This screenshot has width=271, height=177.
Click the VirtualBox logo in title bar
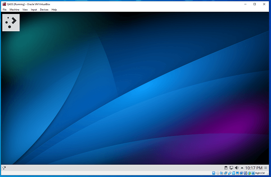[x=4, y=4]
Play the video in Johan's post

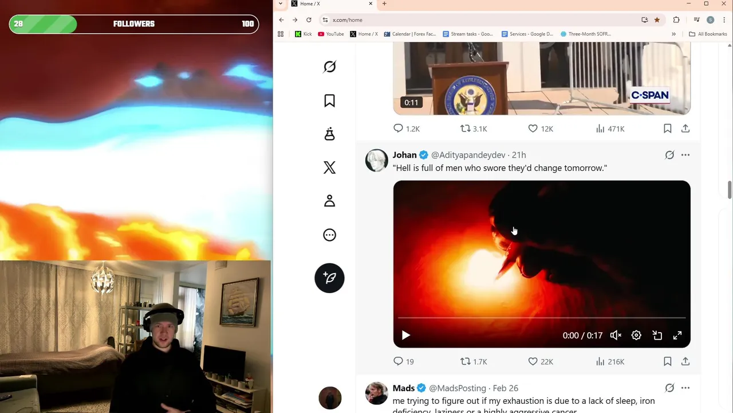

■ ■ ■

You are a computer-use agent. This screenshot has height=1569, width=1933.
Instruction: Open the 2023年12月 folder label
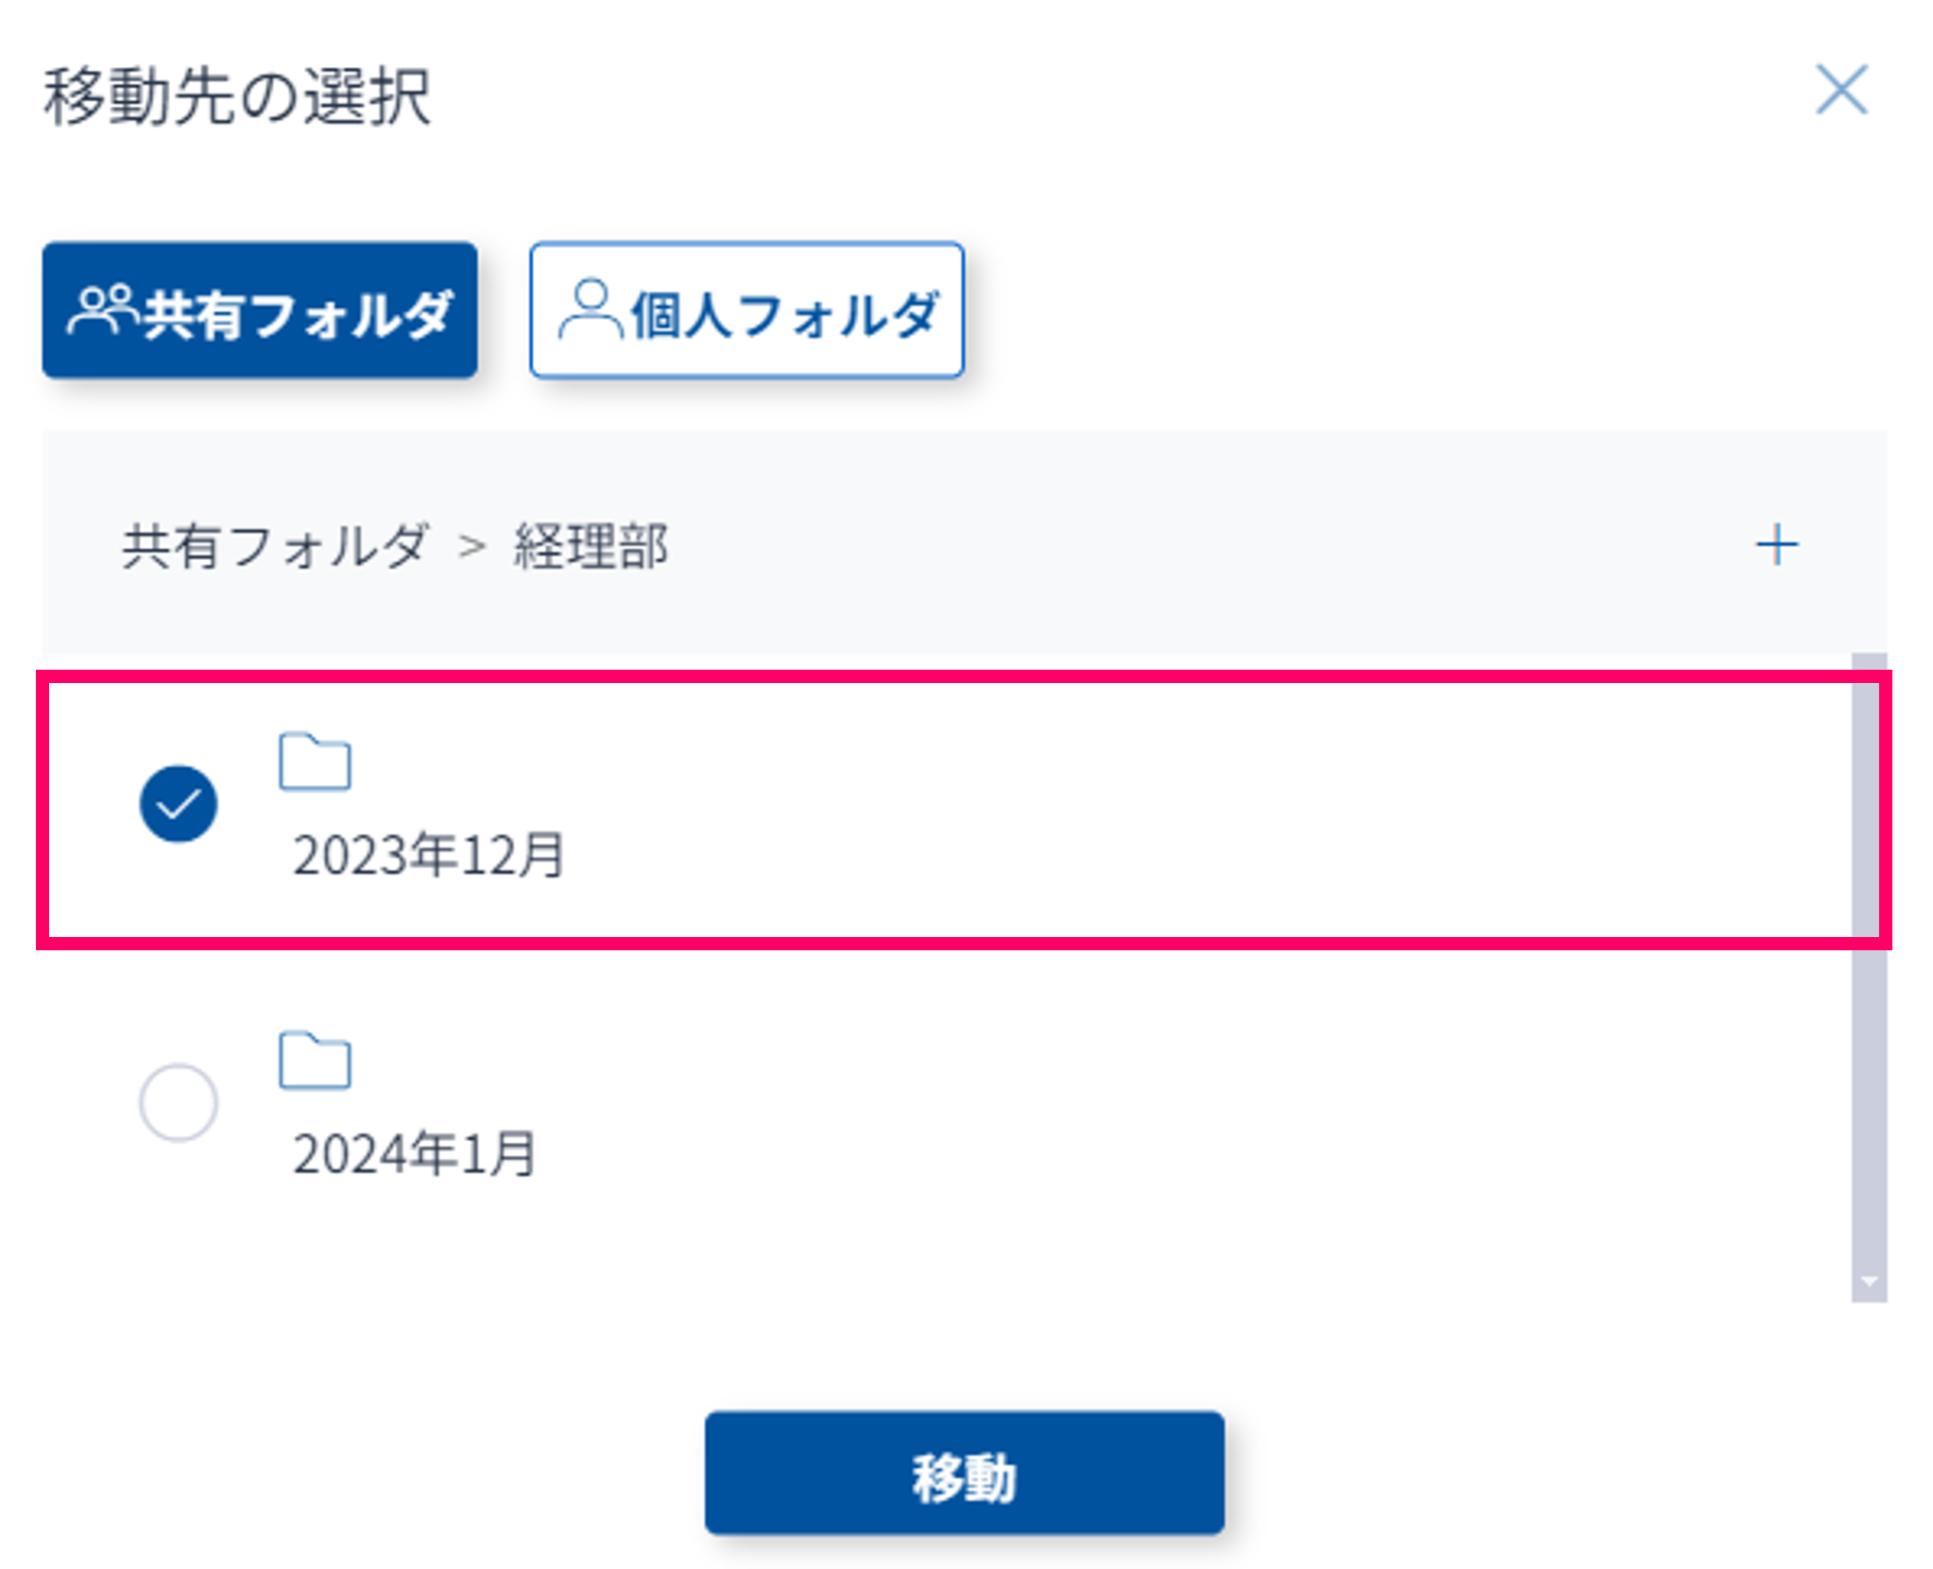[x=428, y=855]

■ ■ ■

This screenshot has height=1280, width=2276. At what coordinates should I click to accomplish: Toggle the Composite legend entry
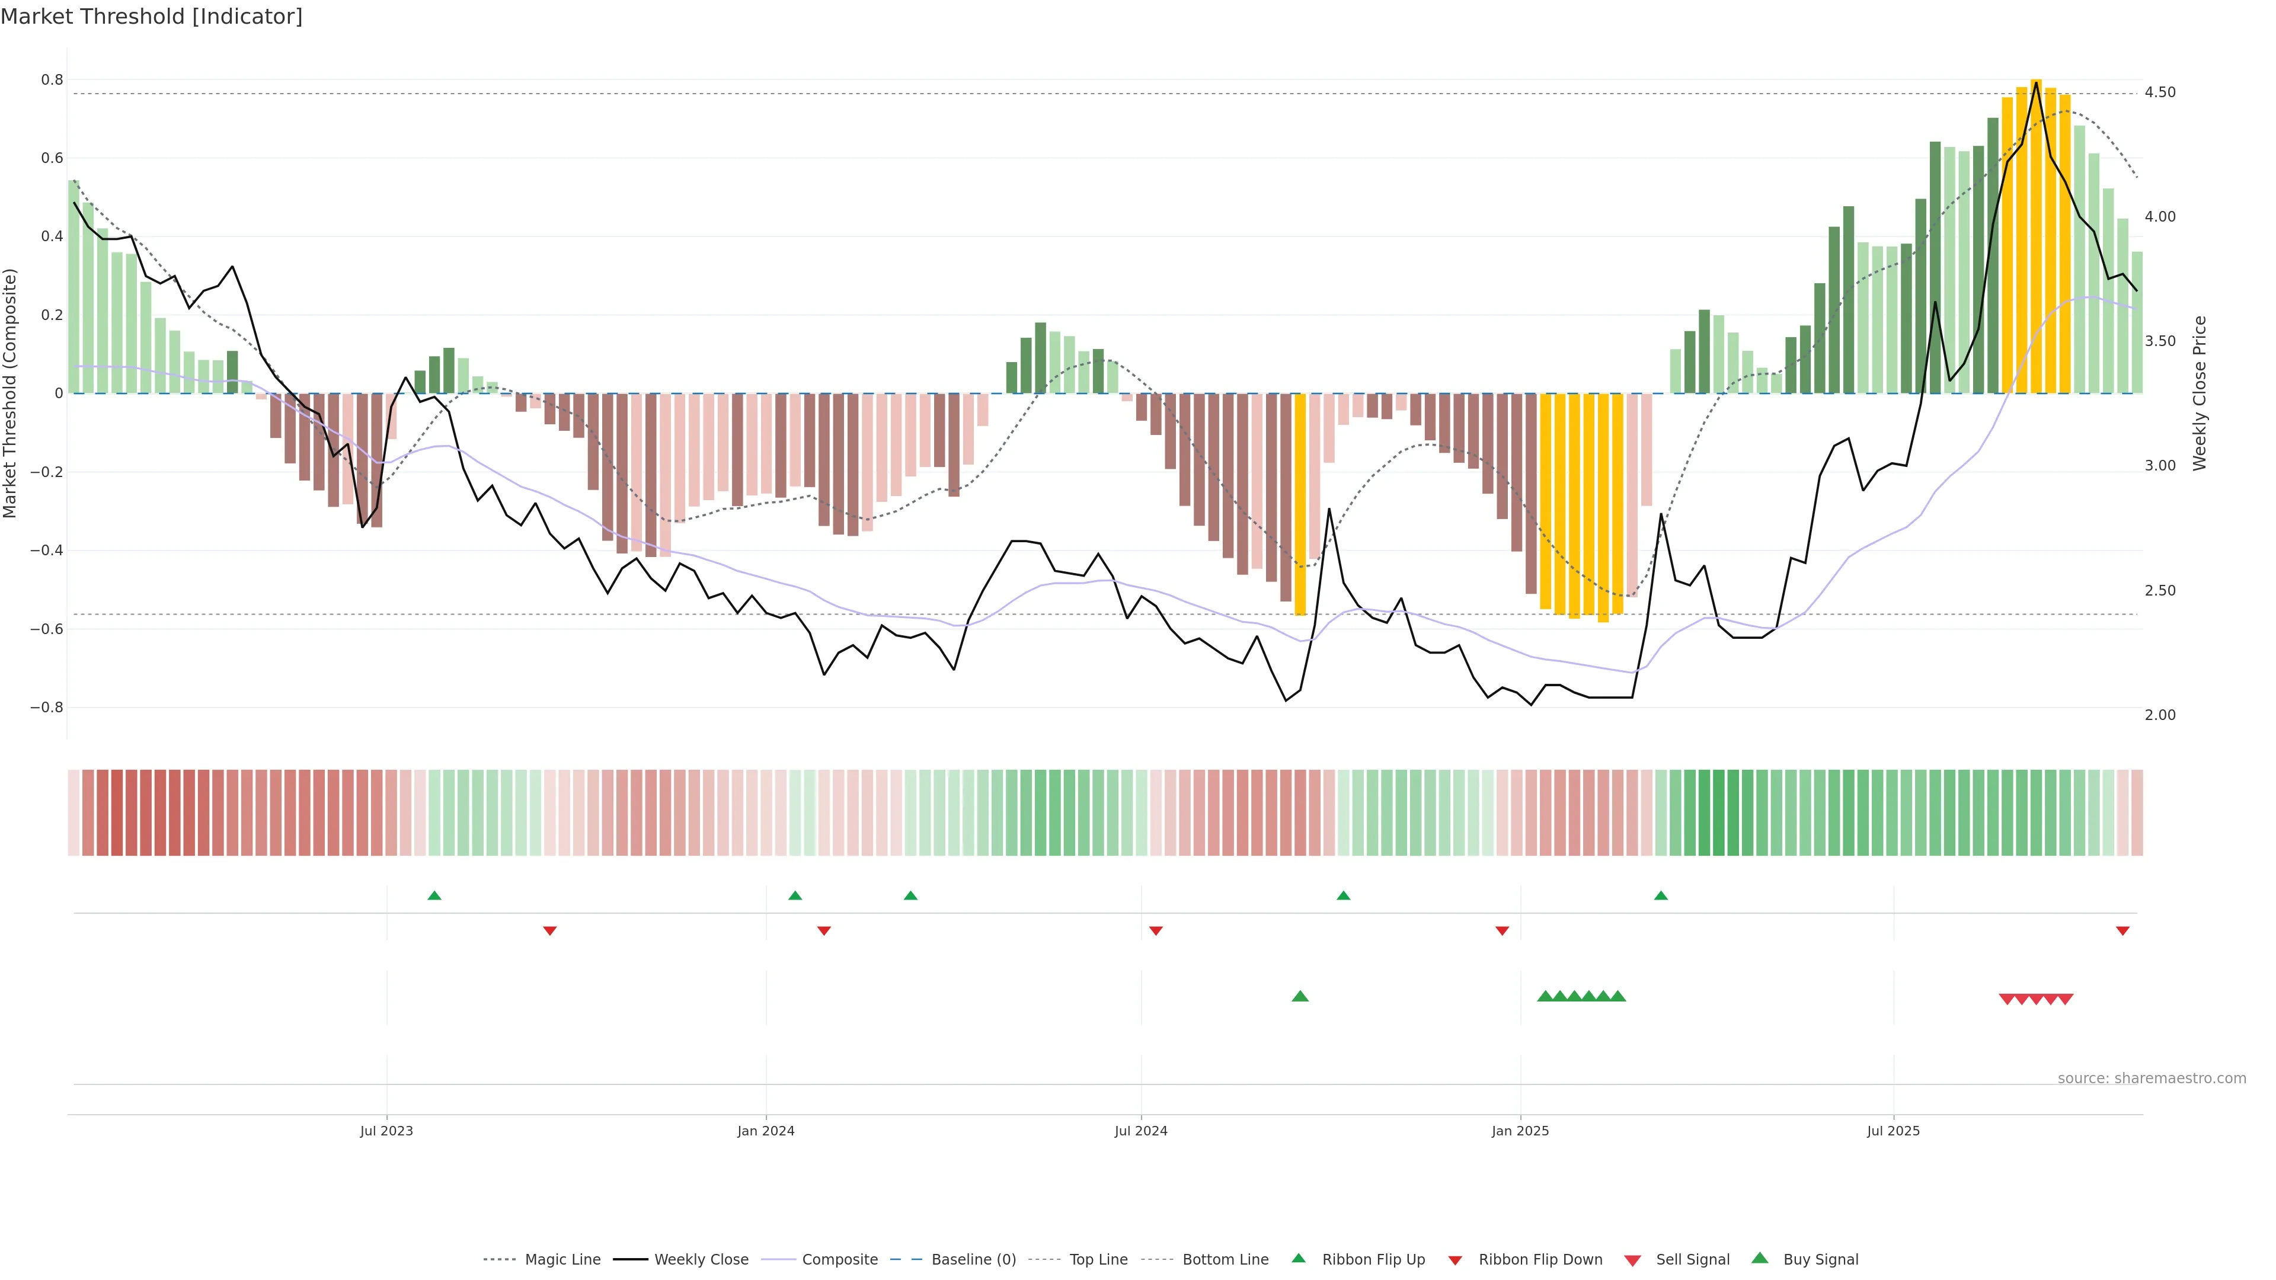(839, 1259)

■ ■ ■

--- DESCRIPTION OF THE TASK ---
In the records from the line with "This screenshot has width=271, height=177." to the line with "Play the video in Johan's post", please swap "title bar" for "window header" and write those lines out again with everything else the same. Leave the pictures out of your answer.

--- ANSWER ---
This screenshot has width=271, height=177.
Click the VirtualBox logo in window header
[x=4, y=4]
Play the video in Johan's post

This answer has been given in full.